MODERNE MAHARAJAH, UN MÉCÈNE DES ANNÉES 1930 jusqu'au 12 janvier 2020

Musée des Arts Décoratifs - 10/10/2019 15:45:00


Dans l'Europe de l'entre-deux-guerres, le jeune maharajah d'Indore Yeshwant Rao Holkar II (1908-1961) achève ses études au prestigieux Christ Church College d'Oxford. Conquis par la nouveauté, il décide de faire construire à Indore, en vue de son retour, une résidence privée alliant confort et esthétique moderniste. En 1929, il confie la conception et l'aménagement de ce palais à l'architecte allemand Eckhart Muthesius.

Les choix du jeune homme pour l'aménagement et la décoration de son palais sont guidés par Muthesius et par l'écrivain Henri-Pierre Roché, fin connaisseur des arts, qui le conseille et lui fait découvrir l'avant-garde artistique parisienne. Il organise notamment une entrevue décisive avec Jacques Doucet, grand mécène et collectionneur.
Le maharajah et son épouse sont portraiturés dans une veine moderniste par le peintre Bernard Boutet de Monvel, adepte du réalisme photographique, et par Man Ray qui insuffle une étrange poésie à ses sujets par le jeu
de l'ombre et de la lumière. Le couple royal acquiert des oeuvres du sculpteur Constantin Brancusi, du graveur sur glace Étienne Cournault, du décorateur JacquesÉmile Ruhlmann, du duo de créateurs formé par Louis Sognot et Charlotte Alix, mais aussi de Marcel Breuer, René Herbst, Eileen Grey... Il commande des services de table à l'orfèvre Jean Puiforcat et au céramiste Jean Luce, de luxueux tapis aux motifs abstraits à Ivan Da Silva Bruhns, et se laisse séduire par les étonnants luminaires-sculptures de la maison Desny.
En s'appuyant sur des photographies d'archives, cet ouvrage raconte la genèse et la mise en oeuvre d'un projet largement méconnu, qui mêle de façon singulière tradition locale et modernisme occidental et illustre particulièrement bien l'esprit qui anime la création européenne de l'entre-deux-guerres. D'autres photographies des lieux et du mobilier - aujourd'hui dispersé dans des collections du monde entier - révèlent l'atmosphère très colorée qui régnait au palais du maharajah.

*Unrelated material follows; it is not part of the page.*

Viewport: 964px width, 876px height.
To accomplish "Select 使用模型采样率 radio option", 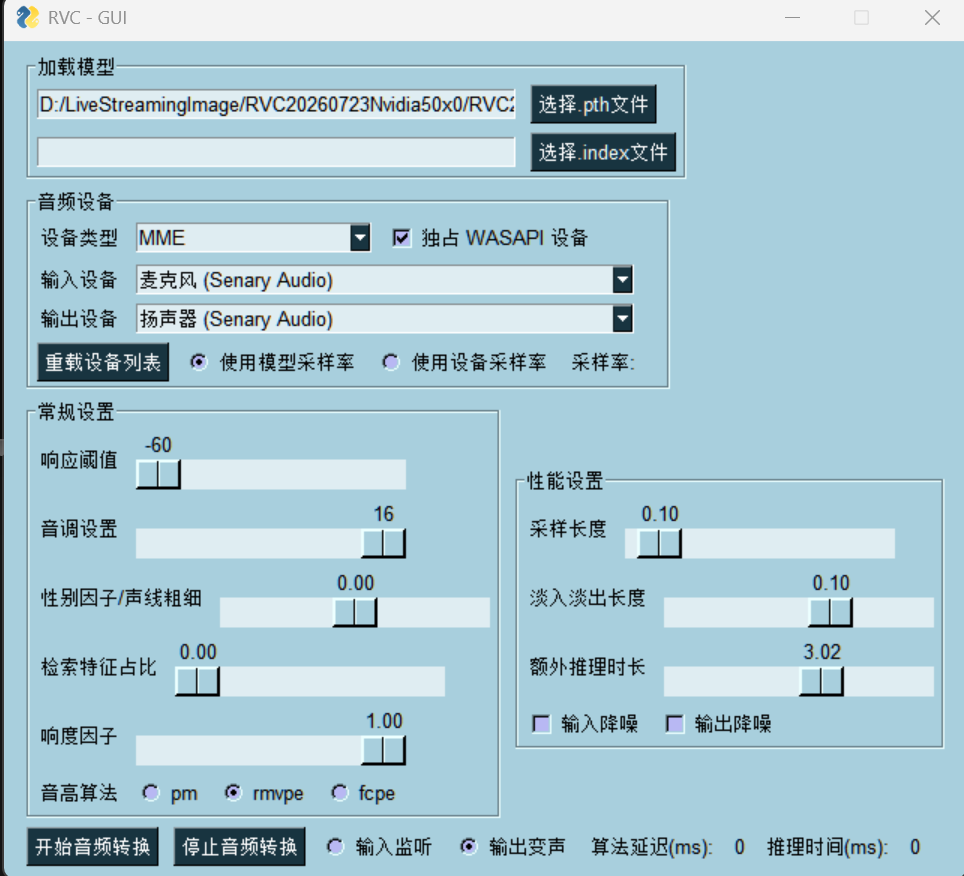I will [x=199, y=362].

Le Musée des Arts Décoratifs met à l'honneur l'extraordinaire figure du maharajah d'Indore qui donne libre cours à son goût d'avant-garde artistique et décorative en créant, en Inde, un univers moderne unique. Personnalité visionnaire du milieu culturel européen des années 1920-1930, il est le commanditaire de la toute première construction moderniste de son pays : le palais Manik Bagh (1930-1933), témoignage de l'effervescence de la scène artistique de l'époque.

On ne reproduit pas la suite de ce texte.